The United States has eased sanctions on the Venezuelan government to allow it to pay for Nicolás Maduro’s legal defense in a U.S. narcoterrorism case, a shift that comes as a former top intelligence insider signals he may cooperate with prosecutors, potentially reshaping one of the most consequential foreign corruption cases in recent years.
The U.S. Treasury Department’s Office of Foreign Assets Control issued amended licenses authorizing lawyers representing Maduro and his wife, Cilia Flores, to receive payments from the Venezuelan government under strict conditions, according to a court document made public Friday.
The licenses allow payments only from funds available to the Venezuelan government after March 5, 2026, and prohibit the use of certain restricted accounts, marking a shift from earlier U.S. efforts to block access to those resources on national security and foreign policy grounds.
The move follows arguments from Maduro’s defense team, led by attorney Barry Pollack, that restrictions on payments violated the Sixth Amendment right to counsel by preventing him from choosing his legal representation.
During a March 26 hearing in federal court in New York, U.S. District Judge Alvin Hellerstein questioned the government’s reliance on national security grounds to justify those restrictions, noting that, following their capture, neither Maduro nor Flores appeared to pose an ongoing threat.
Maduro, 63, and Flores, 69, were detained on Jan. 3 in Caracas in a U.S. military operation and transferred to a federal detention facility in Brooklyn. Both have pleaded not guilty to charges including conspiracy to commit narcoterrorism and cocaine importation. A trial is not expected to begin for at least one to two years.
As the case moves forward, attention has turned to Hugo “El Pollo” Carvajal, Venezuela’s former military intelligence chief, who could emerge as a key witness for the prosecution.
Carvajal, once one of the most powerful figures in Venezuela’s intelligence apparatus, pleaded guilty in 2025 to U.S. narcotics and narcoterrorism charges as part of a deal that left open the possibility of cooperation with authorities.
In a letter sent to President Donald Trump, according to a CNN report published over the weekend, Carvajal offered to provide information about alleged criminal activities within the Venezuelan state, saying he sought to “atone” for past actions and help the United States “protect itself from dangers” he witnessed over years in government.
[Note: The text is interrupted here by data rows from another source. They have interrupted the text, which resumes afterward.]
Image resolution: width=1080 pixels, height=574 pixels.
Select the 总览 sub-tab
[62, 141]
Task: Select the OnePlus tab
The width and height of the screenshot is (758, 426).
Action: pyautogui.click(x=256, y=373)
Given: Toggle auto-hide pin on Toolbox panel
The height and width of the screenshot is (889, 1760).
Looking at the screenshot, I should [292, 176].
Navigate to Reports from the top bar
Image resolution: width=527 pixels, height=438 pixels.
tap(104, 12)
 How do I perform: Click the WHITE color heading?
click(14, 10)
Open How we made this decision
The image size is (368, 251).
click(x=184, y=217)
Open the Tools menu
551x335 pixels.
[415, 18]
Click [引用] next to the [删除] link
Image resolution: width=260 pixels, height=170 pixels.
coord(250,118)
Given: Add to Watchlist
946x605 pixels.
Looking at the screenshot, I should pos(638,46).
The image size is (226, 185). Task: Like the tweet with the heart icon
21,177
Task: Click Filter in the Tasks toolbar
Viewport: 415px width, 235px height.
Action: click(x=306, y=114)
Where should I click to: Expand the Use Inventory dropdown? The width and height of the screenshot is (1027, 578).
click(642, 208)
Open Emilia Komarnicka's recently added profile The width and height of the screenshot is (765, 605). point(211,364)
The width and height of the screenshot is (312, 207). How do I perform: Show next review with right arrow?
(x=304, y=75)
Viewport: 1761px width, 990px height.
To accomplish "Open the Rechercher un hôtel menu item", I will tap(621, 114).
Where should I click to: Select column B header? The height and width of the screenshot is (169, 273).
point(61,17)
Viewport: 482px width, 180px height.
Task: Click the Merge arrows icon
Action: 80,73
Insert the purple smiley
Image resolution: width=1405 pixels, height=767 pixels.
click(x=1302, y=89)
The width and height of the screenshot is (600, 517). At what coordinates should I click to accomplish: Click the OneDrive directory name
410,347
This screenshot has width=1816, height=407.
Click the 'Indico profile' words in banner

Carvajal’s outreach builds on a December 2025 letter he sent from federal prison in which he described what he alleged was a state-run criminal apparatus embedded within Venezuela’s leadership.
In that letter, the former spy chief alleged that the Venezuelan state evolved into a narcotics trafficking enterprise under Hugo Chávez, centered on the so-called “Cartel de los Soles,” a network of military-linked officials long accused by U.S. authorities of coordinating large-scale cocaine shipments abroad.
He claimed the movement of drugs into the United States was not the result of isolated corruption but a deliberate policy, asserting that trafficking routes were designed to “weaponize” narcotics—an allegation that echoes longstanding U.S. charges but has been consistently denied by Caracas.
Carvajal also claimed that Venezuelan authorities empowered criminal groups such as the Tren de Aragua gang and facilitated their expansion beyond the country’s borders, including into the United States, describing them as part of a broader system of informal enforcement and illicit revenue generation.
Beyond drug trafficking, he outlined what he described as extensive intelligence cooperation between Venezuela and nations including Cuba and Russia, and claimed that espionage networks linked to Caracas had operated inside the United States for years—assertions that U.S. officials have not publicly confirmed.
Those claims broadly align with elements of the charges Maduro now faces in federal court, including allegations of coordinating drug trafficking networks and working with criminal organizations. Maduro has repeatedly denied involvement in narcotics operations.
The U.S. Department of Justice has not publicly confirmed whether Carvajal is cooperating. However, legal experts say recent developments suggest that negotiations may be under way behind the scenes.
A sentencing hearing for Carvajal was postponed last week without a new date, a move that could indicate cooperation discussions. Carvajal also no longer appears in the Federal Bureau of Prisons’ inmate database, though he remains in federal custody—another potential signal, experts say.
Neither Carvajal’s legal team nor the Justice Department has commented on his current status.
Carvajal’s potential cooperation could prove pivotal. For years, U.S. authorities have struggled to penetrate what they describe as a deeply entrenched system in which elements of the Venezuelan state, including parts of the military and intelligence services, were allegedly repurposed to facilitate illicit activities.
With decades of access to senior leadership under both Chávez and Maduro, Carvajal is seen by investigators as a rare insider capable of providing detailed accounts of how those networks operated and evolved.
Still, analysts caution that his claims will need to be independently corroborated. Carvajal has a history of shifting allegiances, having broken with Maduro in 2019 before being arrested in Spain and later extradited to the United States.